Follow At All Costs

  • today is day 50 of our 50-Day spiritual adventure
  • we’ve been challenged to follow in Christ’s steps and ask in everything “What would Jesus do?”
  • we’ve been asked to represent Christ’s interest in our community
  • but as we come to the end of our 50-Day Adventure, I realize that there are many who will not make the decision to follow in Christ’s steps
  • and it’s you I want to address this morning
  • almost nothing I say this morning is going to be original
  • this summer at a leadership conference, John Maxwell shared a message “The courage to lead at all costs”
  • and what I’m going to do this morning is to preach it to you, challenging you to follow Christ at all costs
  • this morning I want to read to you from Matthew 5
  • but I don’t want you to open your Bibles, because I’ll be reading to you from Eugene Peterson’s translation The Message
    • When Jesus saw his ministry drawing huge crowds, he climbed a hillside, Those who were apprenticed to him, the committed, climbed with him.
  • I want to make sure you got that statement, so I’m going to read it again
    • When Jesus saw his ministry drawing huge crowds, he climbed a hillside, Those who were apprenticed to him, the committed, climbed with him.
  • not everybody went with him
  • in fact, he left many, many people behind on this day
  • only those who were committed to him climbed with him
    • Arriving at a quite place, he sat down and taught his climbing companions.
  • I have determined in my life that I want to be a climbing companion of Jesus
  • I’ve determined that I never want to stay in the lowlands
  • I want to pay the price, no matter what the price, to follow wherever God leads me
  • what’s interesting is that he preaches this incredible message we’re about to hear
  • and the only ones who ever heard his message were the committed, climbing companions
  • here’s the message:
    • “You’re blessed when you’re at the end of your rope. With less of you there is more of God and his rule.

[Dataset extract]:
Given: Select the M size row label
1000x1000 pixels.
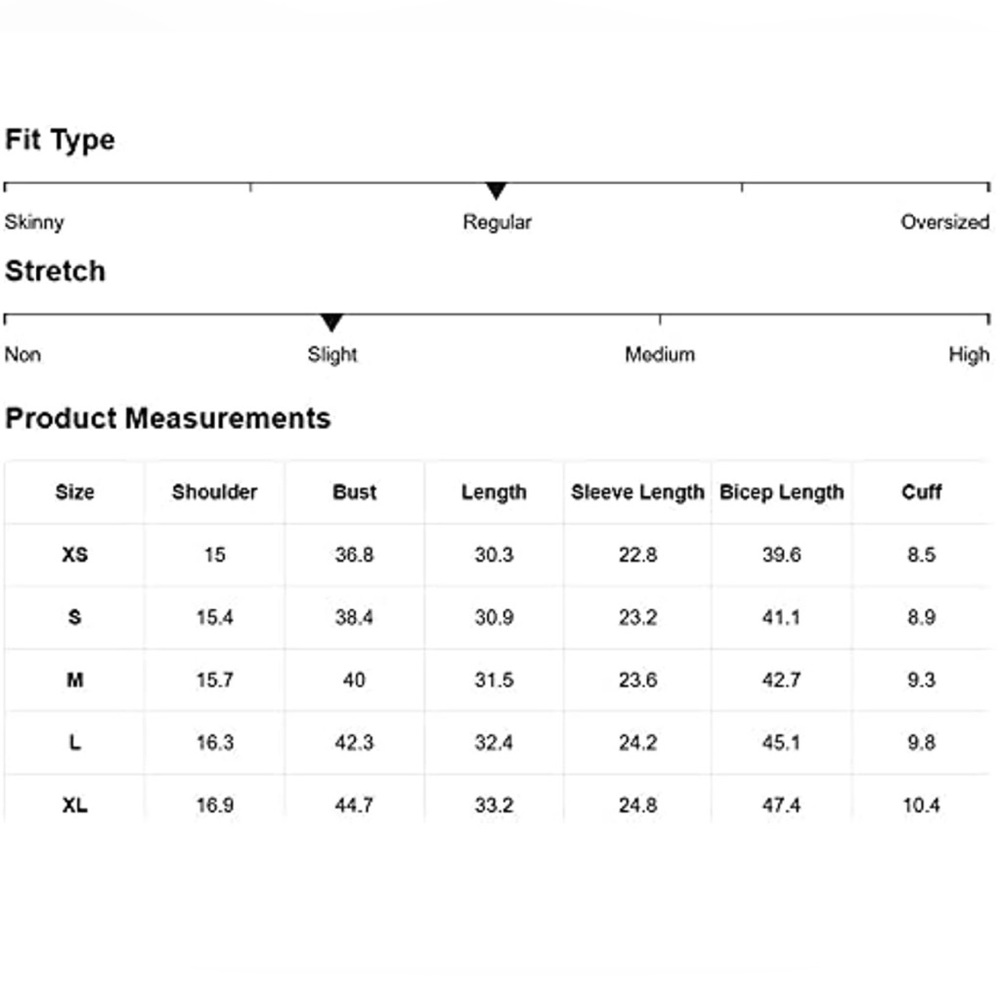Looking at the screenshot, I should coord(75,680).
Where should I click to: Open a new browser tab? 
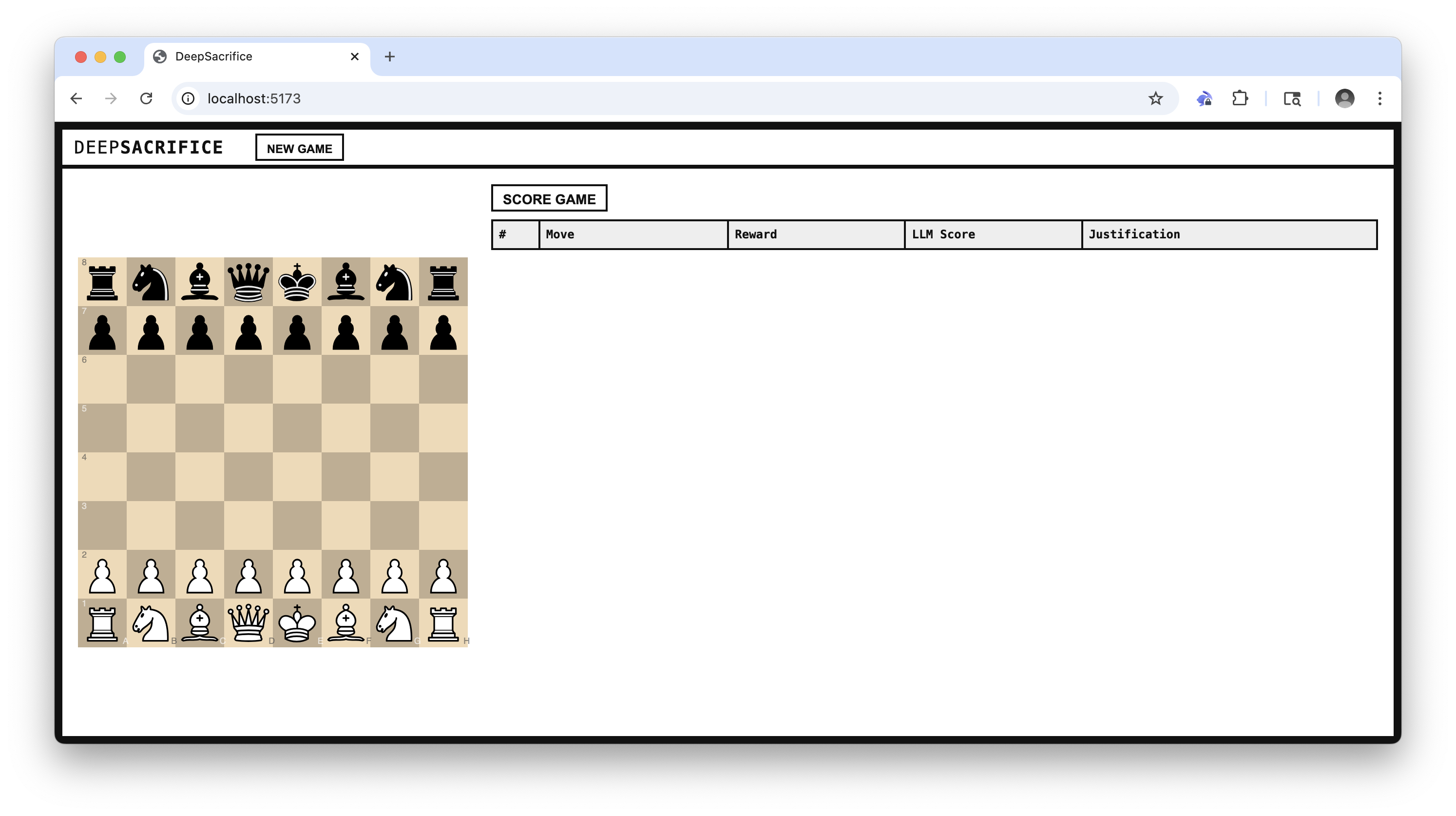click(389, 57)
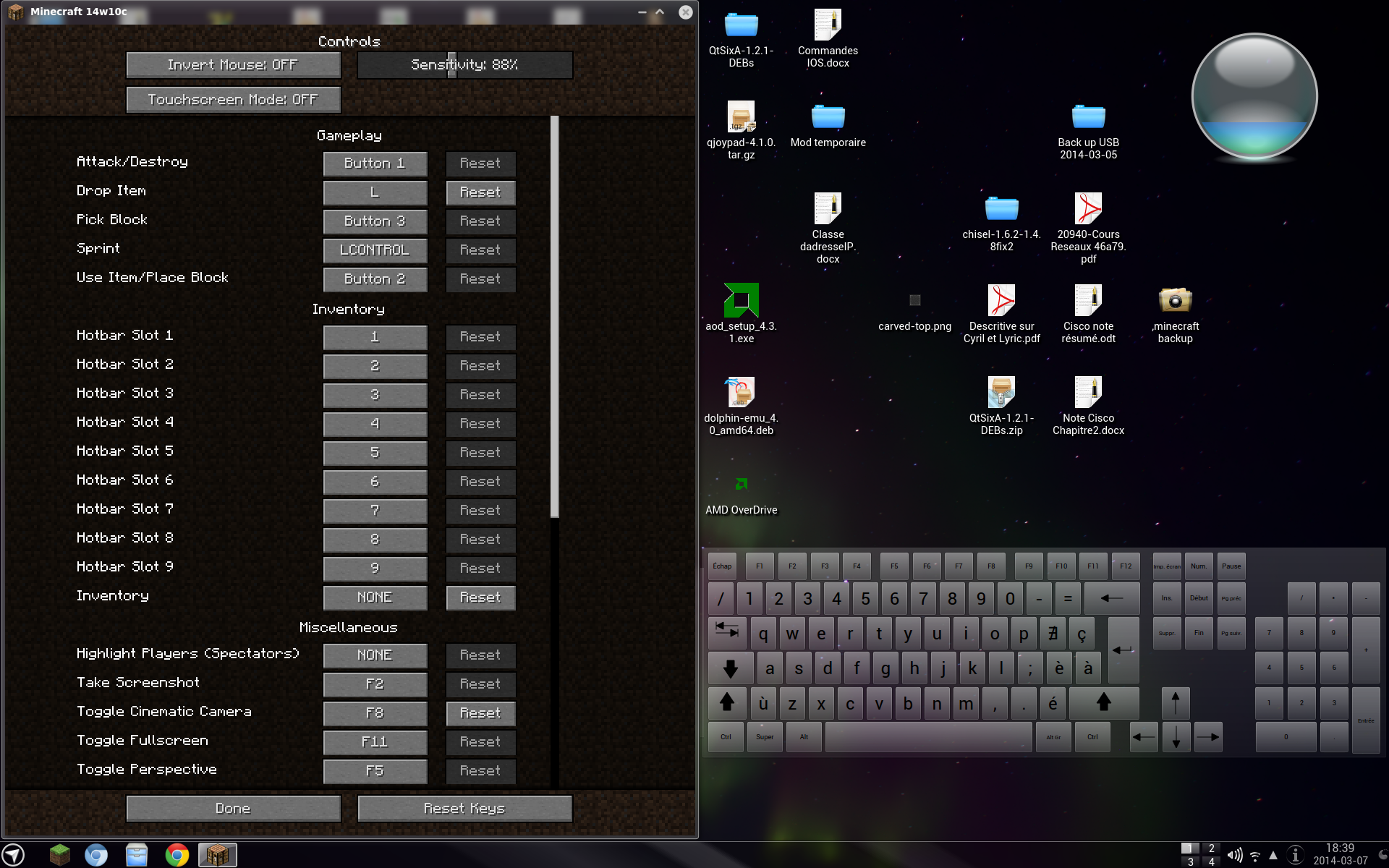This screenshot has width=1389, height=868.
Task: Switch to virtual desktop 2
Action: [1211, 848]
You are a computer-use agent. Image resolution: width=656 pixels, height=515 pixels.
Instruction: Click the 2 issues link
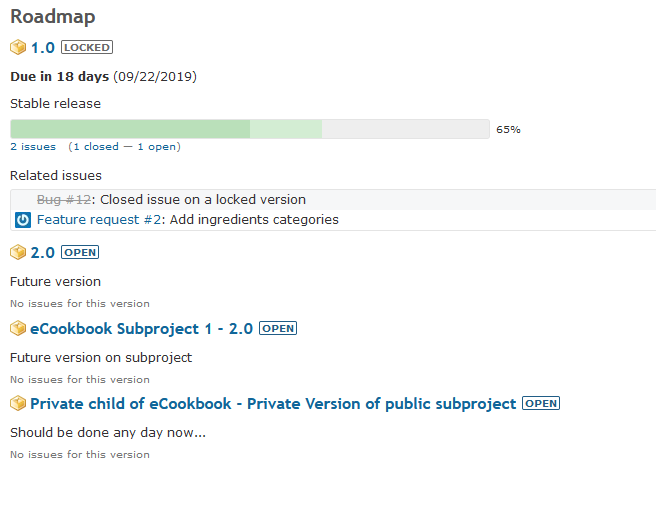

[What to do]: Extend the sermon notes on following Christ at all costs past their last line, keeping the same bulleted style.

[Exercise answer]:
    • “You’re blessed when you feel you’ve lost what is most dear to you. Only then can you be embraced by the One most dear to you.
    • “You’re blessed when you’re content with just who you are – no more, no less. That’s the moment you find yourselves proud owners of everything that can’t be bought.
    • “You’re blessed when you’ve worked up a good appetite for God. He’s food and drink in the best meal you’ll ever eat.
    • “You’re blessed when you care. At the moment of being “care-full,” you find yourselves cared for.
    • “You’re blessed when you get your inside world – your mind and your heart – put right. Then you can see God in the outside world.
    • “You’re blessed when you can show people how to cooperate instead of compete or fight. That’s when you discover who you really are, and your place in God’s family.
    • “You’re blessed when your commitment to God provokes persecution. The persecution drives you even deeper into God’s kingdom.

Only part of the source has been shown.